Work Is the Key. Mary Elizabeth Switzer has spent 46 years in government, the last 17 as the highly successful head of the Vocational Rehabilitation Administration, which aids the handicapped. “She’s a dynamo,” says Gardner. Breezy and humane, she is also a tough in-fighter known in the cautious corridors of government for her outspoken skill in dealing with timid planners. “She’s the most sophisticated bureaucrat in the business,” says Connecticut Senator and former HEW Secretary Abe Ribicoff, “a do-gooder who really knows how to do it.”

As SRS director, Miss Switzer will draw the same $26,000 annual salary as before, though she will now hold down the biggest administrative job of any woman in government. At a time when the whole philosophy of welfare is undergoing thorough reassessment, she is the first to admit the shortcomings of the present system. The trouble with most welfare programs, she admits, “is that it is easier to support people on relief than to come to grips with the problems that put them there.” Agreeing with critics who charge that welfare programs put a “premium on not working, rather than working,” Miss Switzer says that the answer is more work—both by welfare workers and recipients: “Work is the key to it.”
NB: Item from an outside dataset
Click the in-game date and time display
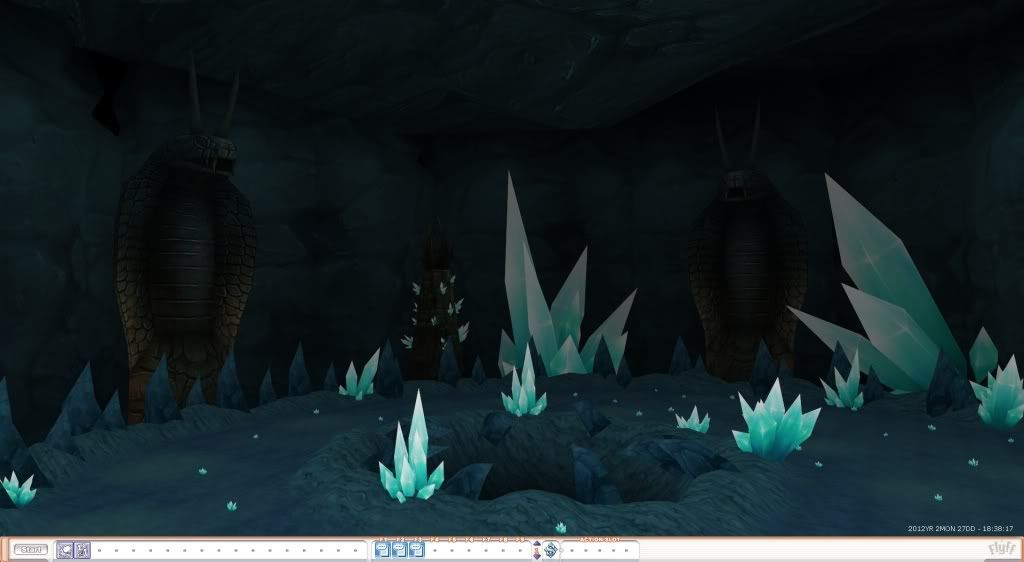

In her new post, lanky, greying Mary Switzer will administer $4.8 billion in federal funds, oversee 1,900 employees, and be responsible for aiding 7,600,000 Americans (nearly 4% of the population) who now receive welfare payments. Also included in her bailiwick: more than 6,000,000 needy who receive medical services through Medicaid, more than 600,000 children helped with adoption or foster care, 450,000 handicapped children receiving special medical services, more than 250-000 birth control recipients, and millions of elderly citizens.

“I am not an expert in public welfare or social work,” says Miss Switzer, a Radcliffe graduate (’21) in international law. “But I am an expert in finding ways to make programs more responsive.” That is the kind of accomplishment, says she, that is “worth all the sweat and all the tears.”

*The agencies consolidated: Vocational Rehabilitation Administration; Children’s Bureau; Administration of Aging; Medical Services; Assistance Payments Administration.